A WEEK ago tomorrow, Britain voted, by a narrow margin, to leave the European Union.
This decision was unexpected, no matter what even the most strident Brexit Boudica argues. The consequences were even more unexpected.
That the Leave campaign’s leaders are so utterly unprepared for the unenviable task of leading this unfortunate divorce — or having their dishonest arguments like having an extra £350m a week to spend when they quit the EU, exposed as malignant, mob-stirring Trumpisms — just confirms that.
The 48/52 revolt against today’s EU consensus — and its myriad faults — has thrown British politics into turmoil. Anything resembling economic, political or social stability seems remote.
Sterling took a battering, reaching a 30-year low against the dollar and though that slide may have turned, frozen-in-the-headlights uncertainty has set the mood.
Pension schemes ravaged over the last decade have been further weakened despite modest reversals in some markets.
Non-British businesses with interests in Britain are considering very difficult options.
Ryanair flies 40 million of its 100m-plus passengers a year to or from the UK but is reviewing investment plans. Ryanair shares have fallen 23% since Thursday.
The isolationist, regressive vote has ended political careers, David Cameron’s most spectacularly.
It has marginalised the Labour party in a most dangerous way, one that leaves its natural constituency without an effective voice.
It has split the Conservative party, and it is difficult to see how it can be remade.
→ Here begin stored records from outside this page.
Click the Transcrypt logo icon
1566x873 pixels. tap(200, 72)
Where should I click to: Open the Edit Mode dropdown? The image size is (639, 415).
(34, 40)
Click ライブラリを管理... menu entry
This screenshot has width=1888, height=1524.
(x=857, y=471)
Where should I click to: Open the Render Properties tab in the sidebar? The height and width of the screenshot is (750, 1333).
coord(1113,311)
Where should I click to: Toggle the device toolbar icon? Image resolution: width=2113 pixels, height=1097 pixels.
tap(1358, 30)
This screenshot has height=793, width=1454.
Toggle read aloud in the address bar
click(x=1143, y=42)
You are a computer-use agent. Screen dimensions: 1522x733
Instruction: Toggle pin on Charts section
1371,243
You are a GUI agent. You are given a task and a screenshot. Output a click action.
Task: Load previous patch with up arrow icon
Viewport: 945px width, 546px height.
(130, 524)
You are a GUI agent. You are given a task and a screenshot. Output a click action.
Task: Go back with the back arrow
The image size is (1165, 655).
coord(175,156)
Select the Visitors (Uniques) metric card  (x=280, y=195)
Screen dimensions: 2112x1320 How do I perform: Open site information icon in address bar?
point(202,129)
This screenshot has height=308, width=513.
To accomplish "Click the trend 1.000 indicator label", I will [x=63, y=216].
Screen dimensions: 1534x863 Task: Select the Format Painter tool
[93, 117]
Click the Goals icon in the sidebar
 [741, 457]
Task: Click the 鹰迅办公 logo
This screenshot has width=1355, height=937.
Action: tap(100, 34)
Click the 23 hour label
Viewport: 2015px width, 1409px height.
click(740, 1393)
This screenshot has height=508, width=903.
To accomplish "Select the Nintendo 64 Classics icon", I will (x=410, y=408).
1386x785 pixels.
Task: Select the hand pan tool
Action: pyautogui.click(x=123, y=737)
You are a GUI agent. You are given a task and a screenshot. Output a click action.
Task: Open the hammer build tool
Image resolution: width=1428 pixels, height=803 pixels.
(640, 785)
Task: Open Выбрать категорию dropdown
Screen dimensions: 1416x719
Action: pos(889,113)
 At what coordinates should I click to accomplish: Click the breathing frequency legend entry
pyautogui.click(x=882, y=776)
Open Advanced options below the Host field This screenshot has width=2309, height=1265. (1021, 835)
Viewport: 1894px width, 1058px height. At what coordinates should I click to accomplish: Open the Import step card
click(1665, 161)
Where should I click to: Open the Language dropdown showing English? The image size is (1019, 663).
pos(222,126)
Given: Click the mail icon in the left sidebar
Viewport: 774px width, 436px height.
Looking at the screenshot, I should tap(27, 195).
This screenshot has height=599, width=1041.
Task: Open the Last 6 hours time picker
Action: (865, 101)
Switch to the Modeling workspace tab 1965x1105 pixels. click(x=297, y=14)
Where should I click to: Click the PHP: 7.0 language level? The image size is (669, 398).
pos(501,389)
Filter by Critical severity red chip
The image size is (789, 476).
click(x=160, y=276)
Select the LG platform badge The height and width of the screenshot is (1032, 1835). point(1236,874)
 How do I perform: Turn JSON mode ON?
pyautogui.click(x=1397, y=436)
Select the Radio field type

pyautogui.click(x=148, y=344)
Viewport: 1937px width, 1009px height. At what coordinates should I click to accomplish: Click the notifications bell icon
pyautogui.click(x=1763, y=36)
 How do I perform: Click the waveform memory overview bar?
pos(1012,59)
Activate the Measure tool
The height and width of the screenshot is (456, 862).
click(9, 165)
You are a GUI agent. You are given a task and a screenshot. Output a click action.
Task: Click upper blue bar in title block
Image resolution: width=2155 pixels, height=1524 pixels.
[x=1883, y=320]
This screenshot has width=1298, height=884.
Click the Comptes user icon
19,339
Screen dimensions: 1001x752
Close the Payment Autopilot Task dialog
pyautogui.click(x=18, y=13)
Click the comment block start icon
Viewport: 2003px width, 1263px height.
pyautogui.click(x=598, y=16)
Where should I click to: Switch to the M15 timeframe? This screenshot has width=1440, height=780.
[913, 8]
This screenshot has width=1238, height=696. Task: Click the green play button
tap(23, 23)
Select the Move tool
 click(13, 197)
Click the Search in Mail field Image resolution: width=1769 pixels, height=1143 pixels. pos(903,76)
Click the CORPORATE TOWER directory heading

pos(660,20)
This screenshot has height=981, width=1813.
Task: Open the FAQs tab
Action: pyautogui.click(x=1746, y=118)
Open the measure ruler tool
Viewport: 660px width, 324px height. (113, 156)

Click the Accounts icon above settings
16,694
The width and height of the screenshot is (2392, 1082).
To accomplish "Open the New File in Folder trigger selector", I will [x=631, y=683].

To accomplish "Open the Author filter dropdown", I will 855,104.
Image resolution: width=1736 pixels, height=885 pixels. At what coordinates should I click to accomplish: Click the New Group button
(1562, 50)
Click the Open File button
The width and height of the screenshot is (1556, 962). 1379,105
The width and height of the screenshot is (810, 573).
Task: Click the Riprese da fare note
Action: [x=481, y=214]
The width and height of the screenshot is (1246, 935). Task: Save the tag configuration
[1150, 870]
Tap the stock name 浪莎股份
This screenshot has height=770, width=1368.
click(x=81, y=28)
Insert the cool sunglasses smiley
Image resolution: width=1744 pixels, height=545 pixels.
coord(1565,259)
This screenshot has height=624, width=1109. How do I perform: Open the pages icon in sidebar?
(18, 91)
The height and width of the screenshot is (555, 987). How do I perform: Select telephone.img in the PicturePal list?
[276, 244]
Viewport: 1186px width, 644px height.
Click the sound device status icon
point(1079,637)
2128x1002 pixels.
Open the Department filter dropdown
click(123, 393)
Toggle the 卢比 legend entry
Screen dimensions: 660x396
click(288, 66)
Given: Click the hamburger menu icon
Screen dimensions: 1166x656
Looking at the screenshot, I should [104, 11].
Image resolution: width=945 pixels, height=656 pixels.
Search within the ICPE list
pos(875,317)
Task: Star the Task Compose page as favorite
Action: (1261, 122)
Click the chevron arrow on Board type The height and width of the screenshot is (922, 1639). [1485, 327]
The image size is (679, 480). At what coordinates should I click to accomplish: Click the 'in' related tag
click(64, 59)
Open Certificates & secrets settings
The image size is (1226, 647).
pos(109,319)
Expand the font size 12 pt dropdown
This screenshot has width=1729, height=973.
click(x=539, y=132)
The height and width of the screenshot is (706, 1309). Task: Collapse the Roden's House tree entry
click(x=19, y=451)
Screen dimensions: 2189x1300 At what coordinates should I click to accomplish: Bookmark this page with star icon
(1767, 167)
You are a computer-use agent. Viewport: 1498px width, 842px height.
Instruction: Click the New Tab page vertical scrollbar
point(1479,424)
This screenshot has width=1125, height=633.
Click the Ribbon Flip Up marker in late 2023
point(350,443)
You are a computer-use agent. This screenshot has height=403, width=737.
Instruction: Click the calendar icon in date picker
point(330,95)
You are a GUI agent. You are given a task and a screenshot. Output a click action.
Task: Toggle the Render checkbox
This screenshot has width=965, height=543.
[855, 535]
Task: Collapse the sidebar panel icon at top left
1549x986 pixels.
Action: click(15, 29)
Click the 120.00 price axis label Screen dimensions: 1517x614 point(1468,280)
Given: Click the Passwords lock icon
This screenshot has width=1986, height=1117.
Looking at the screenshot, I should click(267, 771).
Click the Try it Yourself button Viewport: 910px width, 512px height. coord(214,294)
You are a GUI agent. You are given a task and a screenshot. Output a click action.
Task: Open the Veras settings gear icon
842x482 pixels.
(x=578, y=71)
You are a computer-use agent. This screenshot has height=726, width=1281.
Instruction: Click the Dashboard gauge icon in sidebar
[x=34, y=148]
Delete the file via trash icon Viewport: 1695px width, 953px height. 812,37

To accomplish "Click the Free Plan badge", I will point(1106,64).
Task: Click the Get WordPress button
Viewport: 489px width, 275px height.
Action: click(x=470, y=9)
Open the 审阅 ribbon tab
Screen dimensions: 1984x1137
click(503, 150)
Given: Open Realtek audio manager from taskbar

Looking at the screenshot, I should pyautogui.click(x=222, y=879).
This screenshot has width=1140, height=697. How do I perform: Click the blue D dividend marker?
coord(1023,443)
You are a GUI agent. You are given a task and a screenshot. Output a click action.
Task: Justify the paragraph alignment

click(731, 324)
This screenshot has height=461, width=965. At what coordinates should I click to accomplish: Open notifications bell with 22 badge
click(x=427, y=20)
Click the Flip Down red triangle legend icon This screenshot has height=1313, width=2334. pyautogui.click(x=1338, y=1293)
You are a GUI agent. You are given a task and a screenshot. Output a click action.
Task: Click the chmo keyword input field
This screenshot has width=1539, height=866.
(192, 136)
If a general election is called, as seems increasingly likely, the result will probably make our ‘new politics’ look like an exemplary exercise in heartfelt fellowship and parliamentary cohesion.
By rejecting Europe, Britain has — irony of ironies — exposed itself to the kind of political musical chairs that has dogged too many European democracies, particularly ltaly, throughout the post-war era.
As instability spreads, the EU has asserted, again, its red-line positions. German Chancellor Angela Merkel disabused the Leave campaigners of one of their dearest delusions.
Britain cannot, she warned, cherry-pick elements of EU membership and, if they want access to the free market, they must accept free movement of people.
If the EU holds that line on that one issue, then the Brexit campaign must, like England’s Euro 2016 challenge, end in something like ignominy.
There is, however, an alternative. It may be very difficult to deliver but in this instance, the stakes are so high that it must be considered.
Several EU referendums have been re-run and, after the issue under consideration was revised, different results were achieved.
It is far too early to press for such an option.
But as the pincer movement — EU leaders are demanding an immediate triggering of Article 50, and David Cameron has decided to leave that privilege to his successor — tightens the noose on Boris’ buffoonery, the idea may offer a solution to a crisis imposed on Europe by a tiny proportion of its population.
After all, when you sign a credit deal to buy, say, a car, you have a ten-day cooling-off period during which you can change your mind.
Surely, and in the name of sanity, such a principle might apply at this critical juncture.